--- TASK INSTRUCTIONS ---
Rewrite the lines of each item as a numbered list, skipping blank lines, and don't include the pictures in your answer.

--- Recorded data ---
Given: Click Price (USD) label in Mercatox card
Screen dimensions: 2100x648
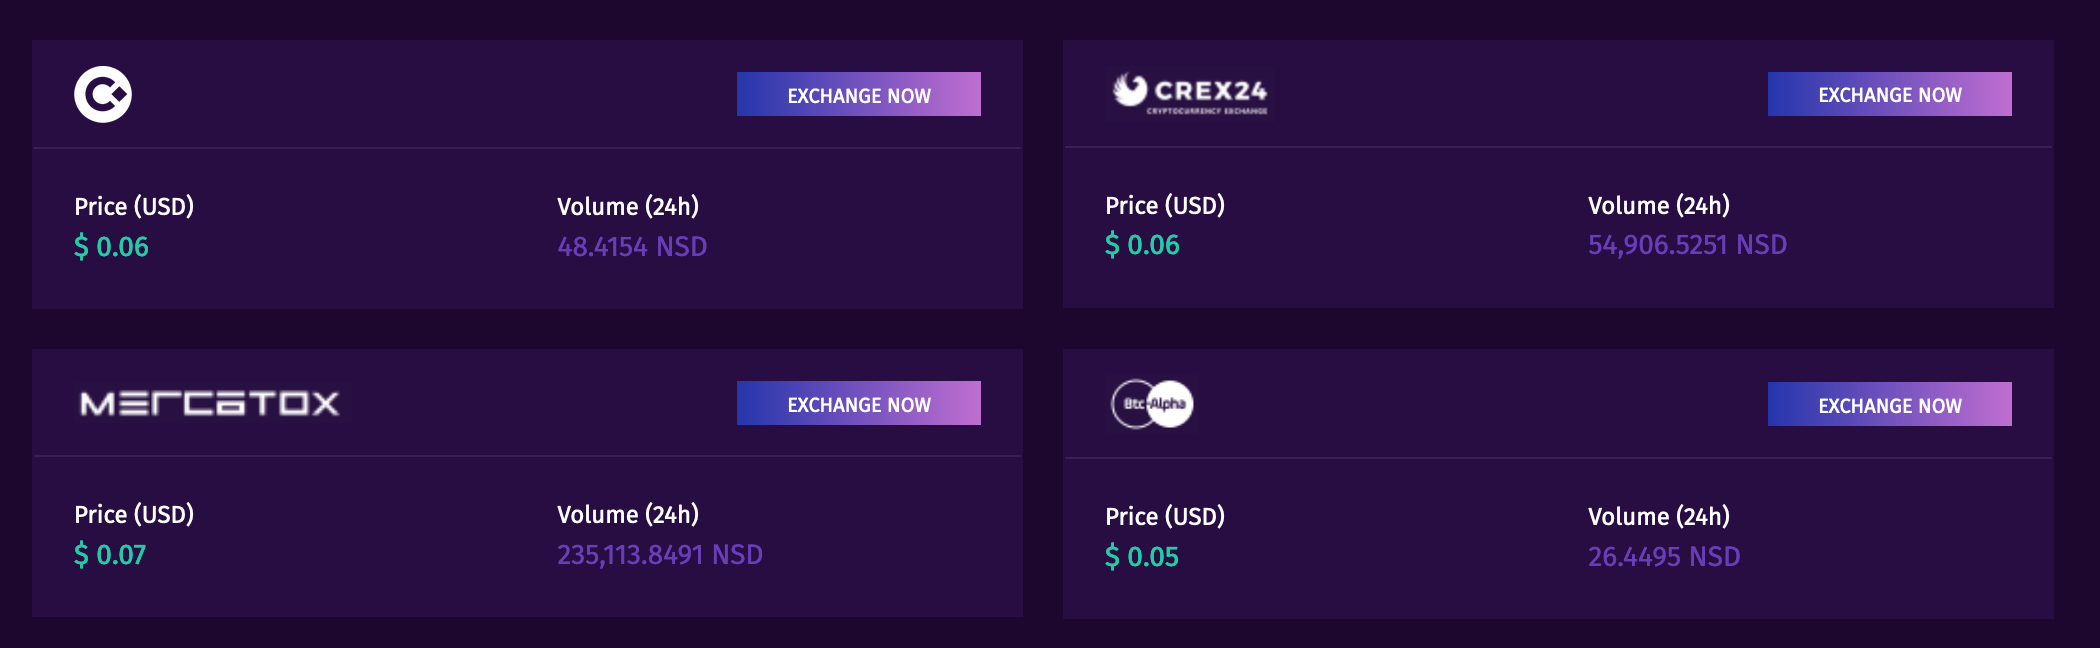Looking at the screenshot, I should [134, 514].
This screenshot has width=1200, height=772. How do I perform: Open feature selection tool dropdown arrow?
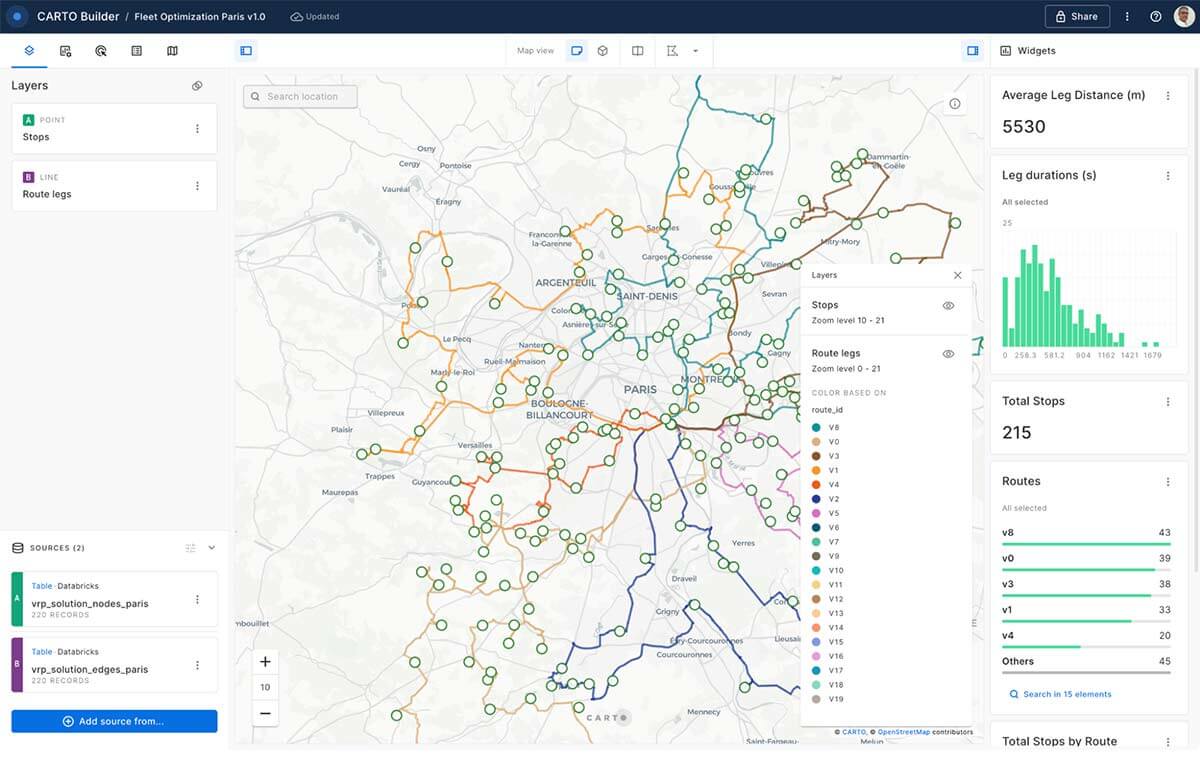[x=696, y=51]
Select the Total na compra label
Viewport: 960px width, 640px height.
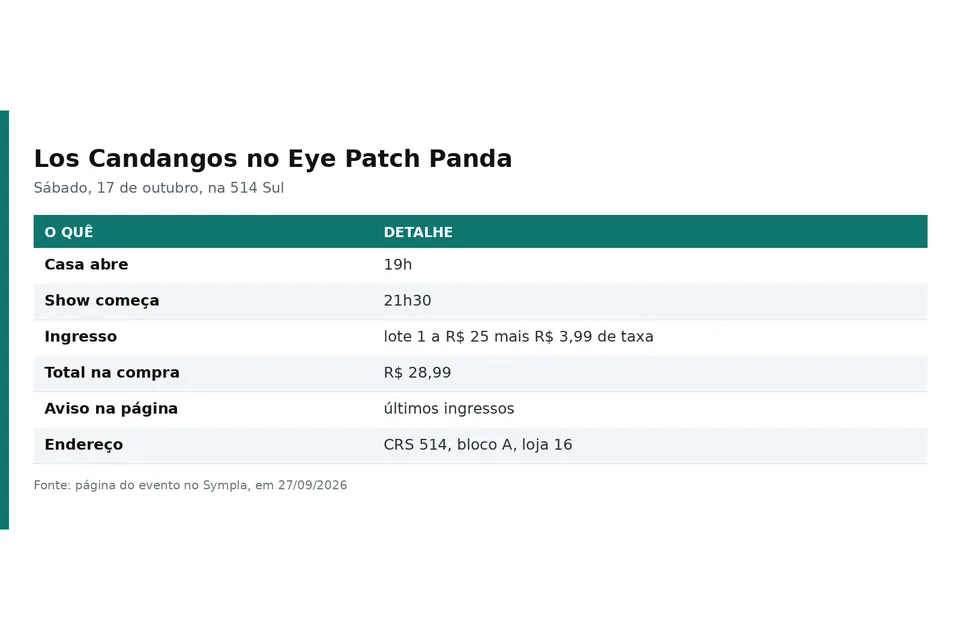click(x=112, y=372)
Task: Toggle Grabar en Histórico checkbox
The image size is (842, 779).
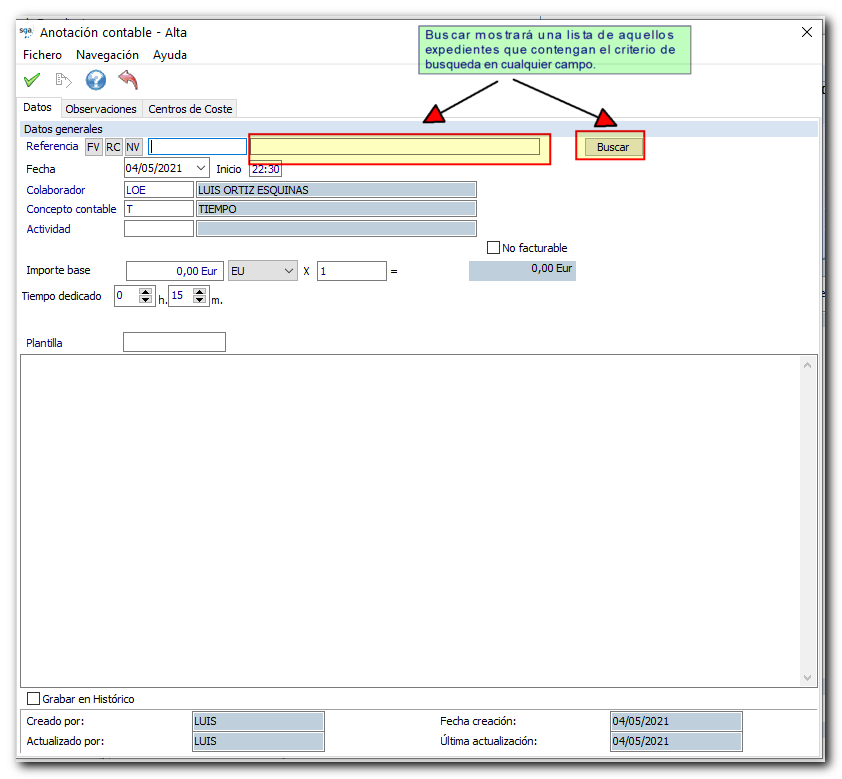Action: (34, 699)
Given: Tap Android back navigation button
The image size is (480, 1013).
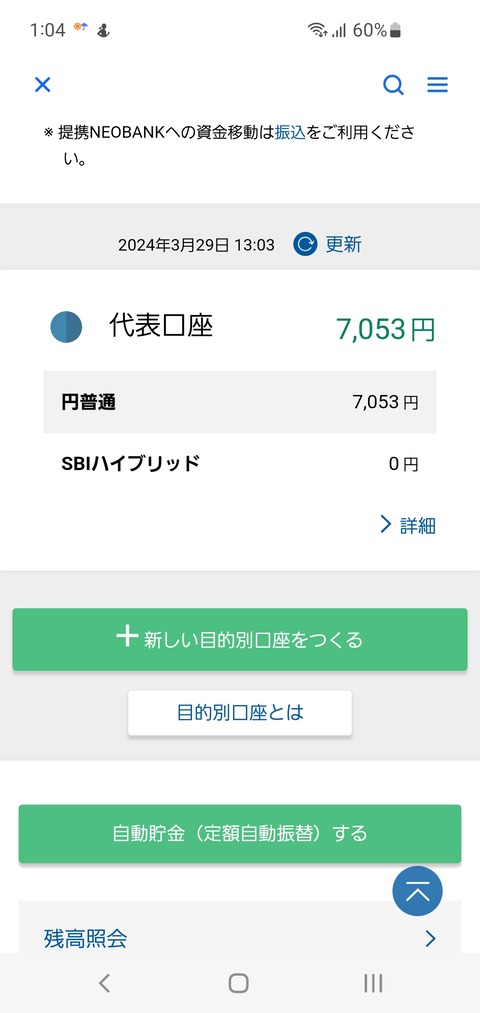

--- ANSWER TO THE PROBLEM ---
1. Given: Click Price (USD) label in Mercatox card
2. Screen dimensions: 2100x648
3. Looking at the screenshot, I should [134, 514].
4. This screenshot has width=1200, height=772. How do I perform: Open feature selection tool dropdown arrow?
5. [x=696, y=51]
6. Select the Total na compra label
7. Viewport: 960px width, 640px height.
8. click(x=112, y=372)
9. Task: Toggle Grabar en Histórico checkbox
10. The image size is (842, 779).
11. Action: (34, 699)
12. Given: Tap Android back navigation button
13. The image size is (480, 1013).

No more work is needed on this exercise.